The cuckoo is consistently designated by four appellations in Chinese sources, the shijiu, bugu, dujuan, and daisheng. As scientific classification was applied relatively late to the study of Chinese birds, accounts of these terms must be understood and classified as "literary species" of the cuckoo.

The locus classicus for shijiu is the Confucian canonical anthology of poetry, the Shijing (ca. 6th c. B.C.E.), where it appears once only in reference to poem 152, a piece traditionally interpreted as a tribute to the virtues of a model sovereign. Although jiu refers to several different birds, most commonly a dove or pigeon, the use of the graph jiu by itself is interpreted in some cases to refer to the shijiu.(4) This interpretation originated with an early gloss to Shijing poem 12 that entered the canonical commentary.(5) As in the case of many Shijing flora and fauna references, here it is impossible to ascertain the actual identity of the bird. Sources, however, gloss the bird as bugu and with other binomes that suggest the cuckoo call. These glosses established the shijiu as the "cuckoo" in literary history, regardless of ornithological accuracy.

Generally, in Chinese avian terminology, a bird with distinct vocalization has a literary name and a colloquial tag that imitates in some fashion its call.(6) Consistent with this, while the use of the term shijiu remains esoteric, bugu has survived to present day as a colloquial appellation. The archaic term shijiu is consistently glossed as "present-day bugu," designating a common vernacular and not a literary usage. This expression is found in sources ranging from Hah to modern times, indicating that, like variants of "cuckoo" in English, the onomatopoeic bugu has been in common use for a long time. Variants have sporadically emerged and faded, but employment of the bisyllabic bugu (Old Chinese: *pwo-kuk) has been graphically and phonetically consistent. Although the prominent Qing scholar, Wang Xianqian (1842-1918), attributed bugu specifically to the southern Chu dialect, its widespread use would seem to characterize the term as non-regional vernacular.(7)

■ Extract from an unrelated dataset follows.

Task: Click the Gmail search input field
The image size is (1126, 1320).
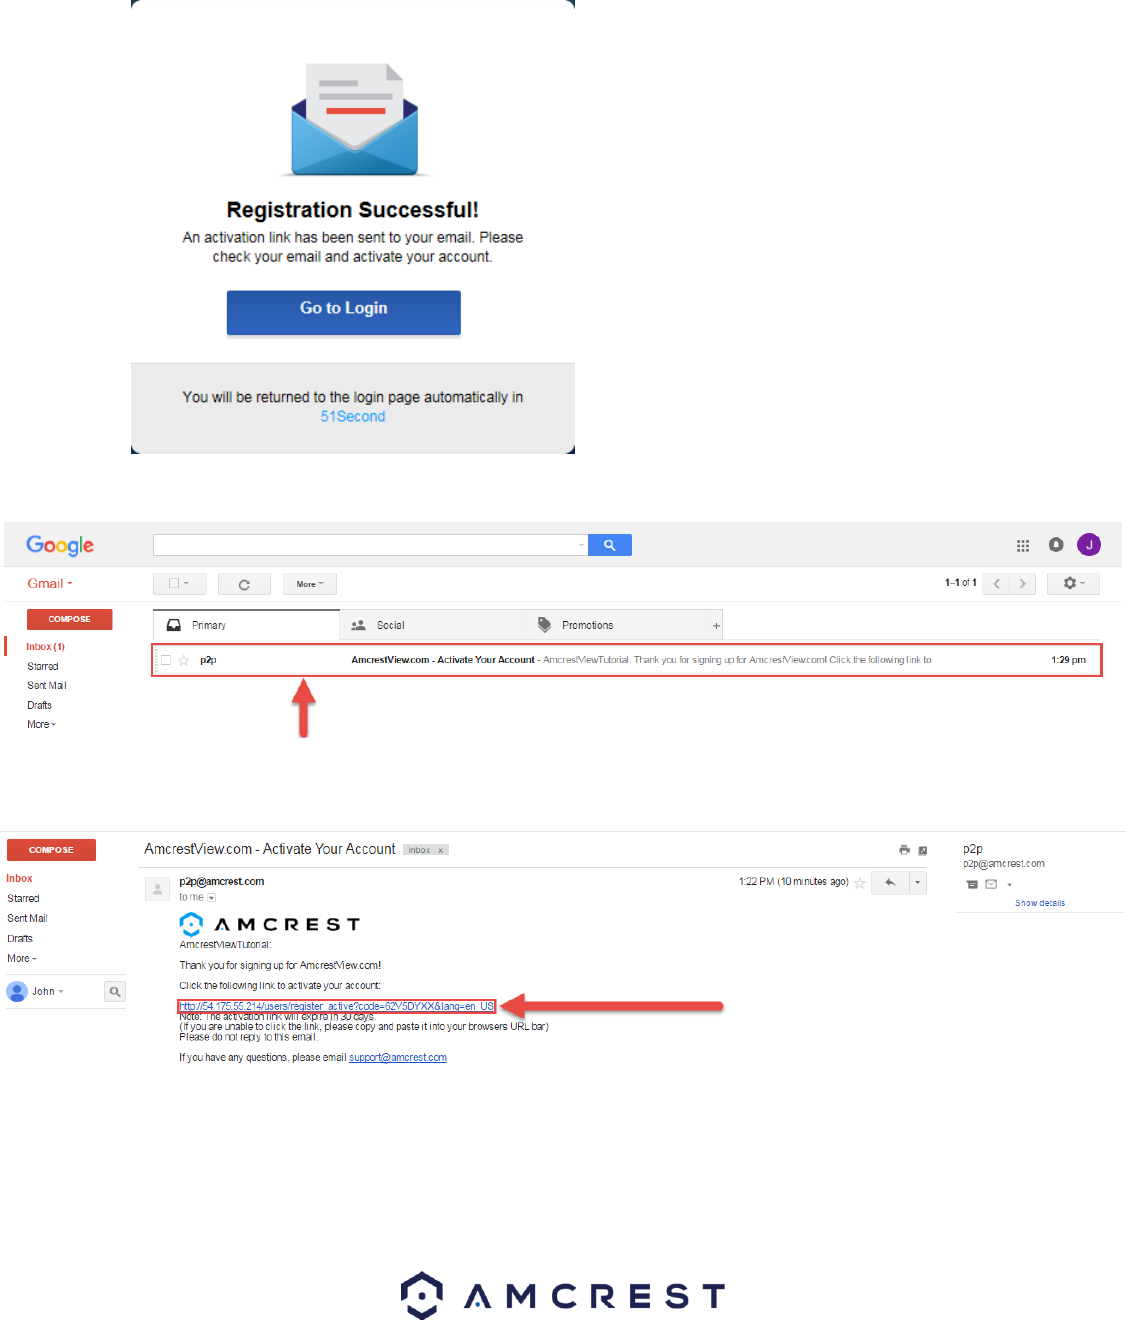Action: (370, 545)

Etymological tradition associates dujuan, another term that has survived to the present day, with a tragic tale in Shu folklore. The term is said to refer to Du Yu, who ruled Shu as Emperor Wang (Wang di). With Zeus-like prowess, he seduced his prime minister's wife, but was later forced to abdicate. Local belief tells of the sorrowful transformation of the ruler's soul into a cuckoo, with the bird being designated the duyu or dujuan.(8) Although the dujuan does not appear in the Confucian classics, didactic overtones of Confucian persuasion permeate later accounts of the folktale.

The final term to be discussed, daisheng, actually refers to the hoopoe (Upupa epops). Confusion of cuckoo with hoopoe has not been entirely eliminated from modern non-ornithological sources. Debate surrounding the daisheng includes description of physiology and behavior that clearly peg it as the boopoe. However, since the term is embedded in debates regarding the shijiu and bugu, the daisheng deserves attention as a pretender in the lineage of cuckoo lore. The close relationship of cuckoo and hoopoe is not unique to China; folklore elsewhere suggests similar ties.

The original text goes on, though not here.